Records excerpted from a collection:
:::::

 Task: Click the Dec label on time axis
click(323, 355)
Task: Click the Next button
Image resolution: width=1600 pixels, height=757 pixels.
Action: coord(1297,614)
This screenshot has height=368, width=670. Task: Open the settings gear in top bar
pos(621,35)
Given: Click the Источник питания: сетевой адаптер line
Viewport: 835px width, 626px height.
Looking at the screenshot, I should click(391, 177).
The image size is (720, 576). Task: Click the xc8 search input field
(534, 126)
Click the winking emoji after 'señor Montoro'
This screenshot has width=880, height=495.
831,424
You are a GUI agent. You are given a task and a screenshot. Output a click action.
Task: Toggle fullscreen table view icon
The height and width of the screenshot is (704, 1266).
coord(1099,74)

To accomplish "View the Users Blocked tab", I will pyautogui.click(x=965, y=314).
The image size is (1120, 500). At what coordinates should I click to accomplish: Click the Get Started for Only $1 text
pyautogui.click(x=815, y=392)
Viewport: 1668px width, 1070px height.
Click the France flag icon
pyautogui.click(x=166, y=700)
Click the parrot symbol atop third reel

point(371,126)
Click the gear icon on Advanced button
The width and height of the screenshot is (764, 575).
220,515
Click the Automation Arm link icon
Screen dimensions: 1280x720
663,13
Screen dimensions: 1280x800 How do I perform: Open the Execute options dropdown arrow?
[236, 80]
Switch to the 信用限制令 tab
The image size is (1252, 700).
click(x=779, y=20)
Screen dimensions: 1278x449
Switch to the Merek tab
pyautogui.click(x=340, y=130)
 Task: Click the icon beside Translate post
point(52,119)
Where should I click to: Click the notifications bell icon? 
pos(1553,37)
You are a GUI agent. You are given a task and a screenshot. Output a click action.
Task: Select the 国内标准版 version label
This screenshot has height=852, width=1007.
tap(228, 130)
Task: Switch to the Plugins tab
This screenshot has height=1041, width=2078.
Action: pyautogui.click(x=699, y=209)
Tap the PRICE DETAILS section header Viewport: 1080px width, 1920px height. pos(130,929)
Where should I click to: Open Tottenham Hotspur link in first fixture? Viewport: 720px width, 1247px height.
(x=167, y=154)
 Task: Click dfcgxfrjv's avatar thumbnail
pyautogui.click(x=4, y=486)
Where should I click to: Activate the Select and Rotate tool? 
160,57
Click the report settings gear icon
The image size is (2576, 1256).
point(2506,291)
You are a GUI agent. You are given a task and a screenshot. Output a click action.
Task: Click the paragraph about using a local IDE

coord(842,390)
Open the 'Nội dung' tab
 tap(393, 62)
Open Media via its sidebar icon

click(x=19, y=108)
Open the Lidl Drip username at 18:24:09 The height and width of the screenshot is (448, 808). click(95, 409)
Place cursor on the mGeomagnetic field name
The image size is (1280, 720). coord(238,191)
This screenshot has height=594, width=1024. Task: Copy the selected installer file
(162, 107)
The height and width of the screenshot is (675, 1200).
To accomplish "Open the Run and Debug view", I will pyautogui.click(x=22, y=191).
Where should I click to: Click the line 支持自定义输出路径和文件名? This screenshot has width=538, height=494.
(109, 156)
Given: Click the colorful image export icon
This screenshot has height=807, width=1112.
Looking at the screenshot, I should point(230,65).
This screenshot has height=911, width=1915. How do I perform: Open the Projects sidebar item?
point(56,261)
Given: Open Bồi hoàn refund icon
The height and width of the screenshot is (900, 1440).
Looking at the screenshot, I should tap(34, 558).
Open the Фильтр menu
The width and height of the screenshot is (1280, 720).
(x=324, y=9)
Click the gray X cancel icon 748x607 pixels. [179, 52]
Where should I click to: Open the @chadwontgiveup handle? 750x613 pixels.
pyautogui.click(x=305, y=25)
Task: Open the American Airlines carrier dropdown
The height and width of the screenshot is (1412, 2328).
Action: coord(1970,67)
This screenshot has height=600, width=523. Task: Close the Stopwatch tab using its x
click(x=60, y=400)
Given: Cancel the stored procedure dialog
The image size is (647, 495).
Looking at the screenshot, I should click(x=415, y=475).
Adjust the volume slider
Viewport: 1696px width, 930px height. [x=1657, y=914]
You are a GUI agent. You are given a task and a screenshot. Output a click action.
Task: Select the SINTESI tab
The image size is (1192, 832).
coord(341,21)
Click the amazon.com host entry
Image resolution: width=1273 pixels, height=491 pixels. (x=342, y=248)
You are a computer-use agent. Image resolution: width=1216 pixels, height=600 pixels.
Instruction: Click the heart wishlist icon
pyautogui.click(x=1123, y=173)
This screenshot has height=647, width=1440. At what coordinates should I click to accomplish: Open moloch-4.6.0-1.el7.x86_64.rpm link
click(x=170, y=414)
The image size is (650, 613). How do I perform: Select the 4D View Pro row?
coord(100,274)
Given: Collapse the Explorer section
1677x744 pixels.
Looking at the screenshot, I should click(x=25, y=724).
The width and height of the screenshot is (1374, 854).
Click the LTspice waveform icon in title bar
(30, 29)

:::::

*YOUR INSTRUCTIONS*: Every line from the first entry to the line containing "Task: Toggle fullscreen table view icon" should be transcribed exactly, and nothing beyond it.

*TASK SOLUTION*:
 Task: Click the Dec label on time axis
click(323, 355)
Task: Click the Next button
Image resolution: width=1600 pixels, height=757 pixels.
Action: coord(1297,614)
This screenshot has height=368, width=670. Task: Open the settings gear in top bar
pos(621,35)
Given: Click the Источник питания: сетевой адаптер line
Viewport: 835px width, 626px height.
Looking at the screenshot, I should click(391, 177).
The image size is (720, 576). Task: Click the xc8 search input field
(534, 126)
Click the winking emoji after 'señor Montoro'
This screenshot has width=880, height=495.
831,424
You are a GUI agent. You are given a task and a screenshot. Output a click action.
Task: Toggle fullscreen table view icon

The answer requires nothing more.